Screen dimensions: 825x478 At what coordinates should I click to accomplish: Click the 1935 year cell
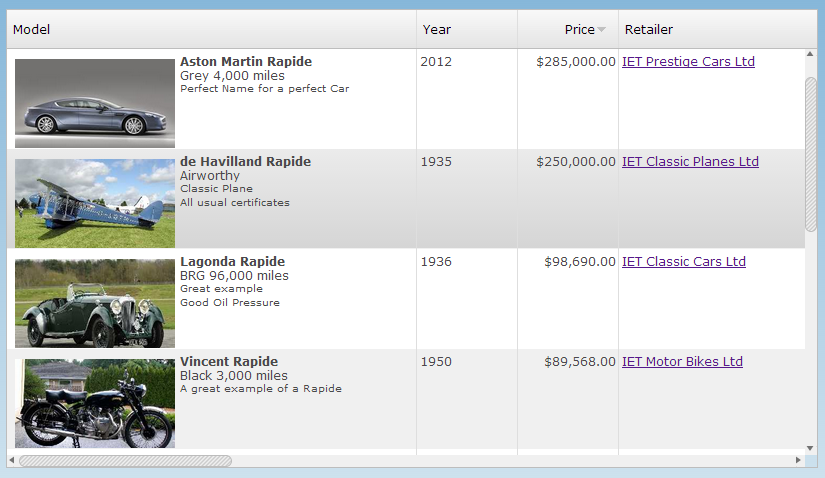[436, 162]
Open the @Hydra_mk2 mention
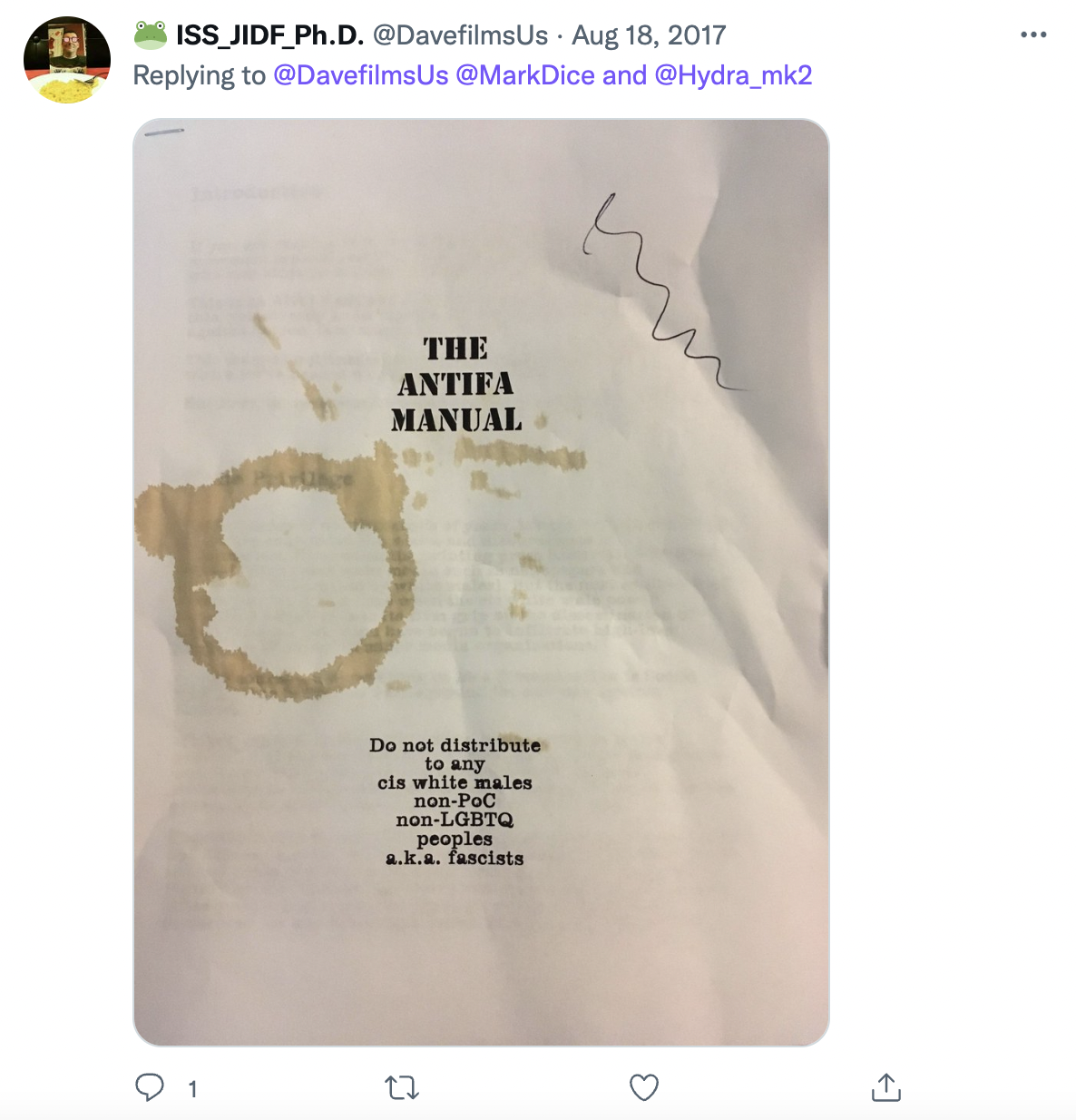The height and width of the screenshot is (1120, 1076). [733, 75]
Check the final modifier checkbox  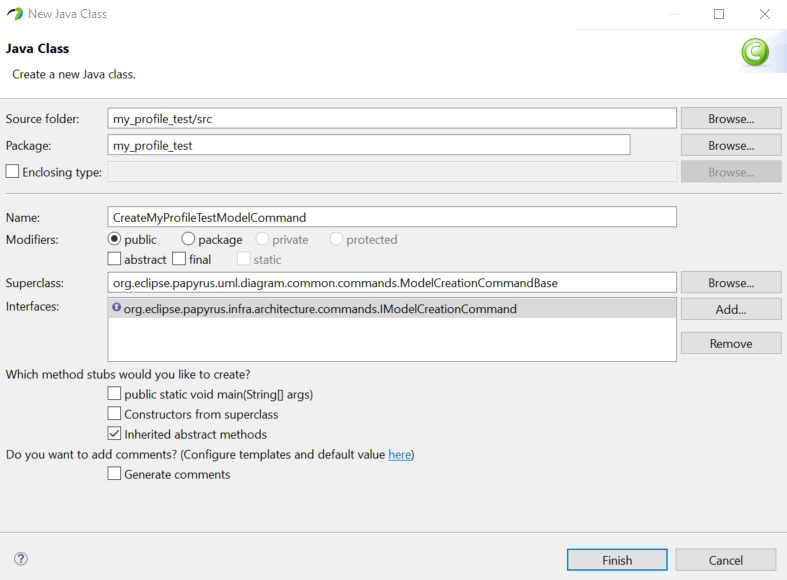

***

■ **Job**: Rewrite the lines from the one containing "Open the @Hydra_mk2 mention" through the end of the lines, swapping "checkbox" for "toggle" and changing nothing else. Omit the pictures from your answer.

■ **Response to the exercise**:
Open the @Hydra_mk2 mention
The height and width of the screenshot is (1120, 1076). [733, 75]
Check the final modifier toggle  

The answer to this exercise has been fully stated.